In seiner Freizeit geht Kaufmann gern Bergsteigen und Schwimmen. "Vor allem aber handwerke ich leidenschaftlich gerne." Wenn er Freunde und Bekannte besucht, haben die meist schon eine Liste vorbereitet, was alles in ihrem Haus zu richten ist. Und in keine Stadt reist er ohne eine Grundausstattung an Werkzeugen. "Ich komme in irgendein Appartement, und schon nervt mich, dass die Tür klemmt oder dass der Herd irgendwelche Geräusche macht. Das Reparieren entspannt mich total."
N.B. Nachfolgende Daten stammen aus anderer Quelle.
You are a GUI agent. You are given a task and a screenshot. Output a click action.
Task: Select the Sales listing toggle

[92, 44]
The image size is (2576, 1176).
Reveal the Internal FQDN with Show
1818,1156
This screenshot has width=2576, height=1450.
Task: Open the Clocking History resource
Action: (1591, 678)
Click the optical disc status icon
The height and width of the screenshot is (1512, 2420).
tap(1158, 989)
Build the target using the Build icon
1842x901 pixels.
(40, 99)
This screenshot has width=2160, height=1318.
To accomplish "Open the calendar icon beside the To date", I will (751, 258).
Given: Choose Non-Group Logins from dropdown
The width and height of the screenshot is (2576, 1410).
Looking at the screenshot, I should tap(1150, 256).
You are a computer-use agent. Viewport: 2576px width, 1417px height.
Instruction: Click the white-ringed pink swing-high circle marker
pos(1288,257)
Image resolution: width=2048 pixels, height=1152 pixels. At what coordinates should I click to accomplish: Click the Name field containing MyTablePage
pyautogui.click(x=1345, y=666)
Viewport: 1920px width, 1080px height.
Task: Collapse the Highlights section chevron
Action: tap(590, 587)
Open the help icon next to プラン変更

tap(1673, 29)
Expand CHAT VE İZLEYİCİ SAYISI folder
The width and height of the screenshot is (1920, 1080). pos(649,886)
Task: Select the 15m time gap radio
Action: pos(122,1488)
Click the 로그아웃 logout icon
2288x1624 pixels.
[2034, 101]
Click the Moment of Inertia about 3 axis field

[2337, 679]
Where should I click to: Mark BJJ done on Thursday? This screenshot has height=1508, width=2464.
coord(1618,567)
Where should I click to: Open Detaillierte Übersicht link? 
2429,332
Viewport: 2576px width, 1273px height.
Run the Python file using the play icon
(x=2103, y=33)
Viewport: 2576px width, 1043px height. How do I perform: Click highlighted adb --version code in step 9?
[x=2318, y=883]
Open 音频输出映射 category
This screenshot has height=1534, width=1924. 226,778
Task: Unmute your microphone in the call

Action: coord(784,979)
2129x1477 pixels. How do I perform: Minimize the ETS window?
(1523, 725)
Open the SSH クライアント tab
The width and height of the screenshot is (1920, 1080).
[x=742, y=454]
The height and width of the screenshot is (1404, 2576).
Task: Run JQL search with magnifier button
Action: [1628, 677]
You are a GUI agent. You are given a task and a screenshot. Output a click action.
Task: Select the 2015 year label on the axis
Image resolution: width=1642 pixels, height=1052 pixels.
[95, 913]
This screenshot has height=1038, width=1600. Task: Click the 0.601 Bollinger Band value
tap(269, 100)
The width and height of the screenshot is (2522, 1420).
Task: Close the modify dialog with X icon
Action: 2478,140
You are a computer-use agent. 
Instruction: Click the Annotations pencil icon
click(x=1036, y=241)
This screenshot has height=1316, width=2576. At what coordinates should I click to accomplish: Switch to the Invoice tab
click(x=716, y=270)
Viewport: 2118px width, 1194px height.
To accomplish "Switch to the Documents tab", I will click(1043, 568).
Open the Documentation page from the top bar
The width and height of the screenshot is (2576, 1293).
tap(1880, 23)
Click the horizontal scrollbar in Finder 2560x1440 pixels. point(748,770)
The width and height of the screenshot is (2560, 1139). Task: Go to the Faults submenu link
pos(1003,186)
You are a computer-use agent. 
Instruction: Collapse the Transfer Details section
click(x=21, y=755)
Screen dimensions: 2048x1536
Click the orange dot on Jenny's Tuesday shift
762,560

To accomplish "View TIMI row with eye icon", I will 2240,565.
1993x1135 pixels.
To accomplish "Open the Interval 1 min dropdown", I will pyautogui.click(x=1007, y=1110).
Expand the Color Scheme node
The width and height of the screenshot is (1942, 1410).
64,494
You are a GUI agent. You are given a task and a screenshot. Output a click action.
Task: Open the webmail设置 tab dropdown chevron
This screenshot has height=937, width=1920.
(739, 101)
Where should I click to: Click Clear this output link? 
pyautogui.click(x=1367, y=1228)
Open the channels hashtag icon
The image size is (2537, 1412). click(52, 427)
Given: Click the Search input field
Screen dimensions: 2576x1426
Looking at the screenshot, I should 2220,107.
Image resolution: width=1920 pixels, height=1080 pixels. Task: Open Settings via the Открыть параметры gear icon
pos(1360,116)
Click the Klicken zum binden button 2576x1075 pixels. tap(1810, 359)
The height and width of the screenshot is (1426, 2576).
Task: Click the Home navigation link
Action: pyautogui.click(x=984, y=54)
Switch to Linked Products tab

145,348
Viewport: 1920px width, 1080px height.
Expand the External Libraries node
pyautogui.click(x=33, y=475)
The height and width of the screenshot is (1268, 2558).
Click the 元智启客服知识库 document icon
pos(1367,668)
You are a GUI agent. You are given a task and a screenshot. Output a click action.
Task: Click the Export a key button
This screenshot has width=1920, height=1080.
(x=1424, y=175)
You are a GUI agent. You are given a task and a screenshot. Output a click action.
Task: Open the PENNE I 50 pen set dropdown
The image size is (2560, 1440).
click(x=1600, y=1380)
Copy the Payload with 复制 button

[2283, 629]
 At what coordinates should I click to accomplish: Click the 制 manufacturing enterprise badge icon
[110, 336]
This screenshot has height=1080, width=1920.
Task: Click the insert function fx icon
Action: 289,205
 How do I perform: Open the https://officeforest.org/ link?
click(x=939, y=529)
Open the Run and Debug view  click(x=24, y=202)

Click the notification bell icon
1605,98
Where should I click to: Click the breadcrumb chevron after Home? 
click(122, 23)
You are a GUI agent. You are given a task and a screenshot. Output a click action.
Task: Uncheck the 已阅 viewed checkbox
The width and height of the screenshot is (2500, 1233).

Nach dem Erfolg seiner ersten Solo-CD plant Kaufmann jetzt weitere Aufnahmen. Gerne würde er eine Liedplatte produzieren. Der höchst differenzierte und spontane, leidenschaftliche Umgang gefällt ihm hier besonders, auch wenn es nicht leicht ist, mit diesem Repertoire ein großes Publikum zu erreichen. Und dann träumt er von großen Rollen, Otello in der gleichnamigen Verdi-Oper etwa. Oder einem Auftritt im verwunschenen Dschungel-Opernhaus in Manaus. Und viel später könnte er sich auch etwas ganz anderes vorstellen: "Vielleicht wechsele ich die Seiten und werde Dirigent. Oder schlimmer noch: Intendant."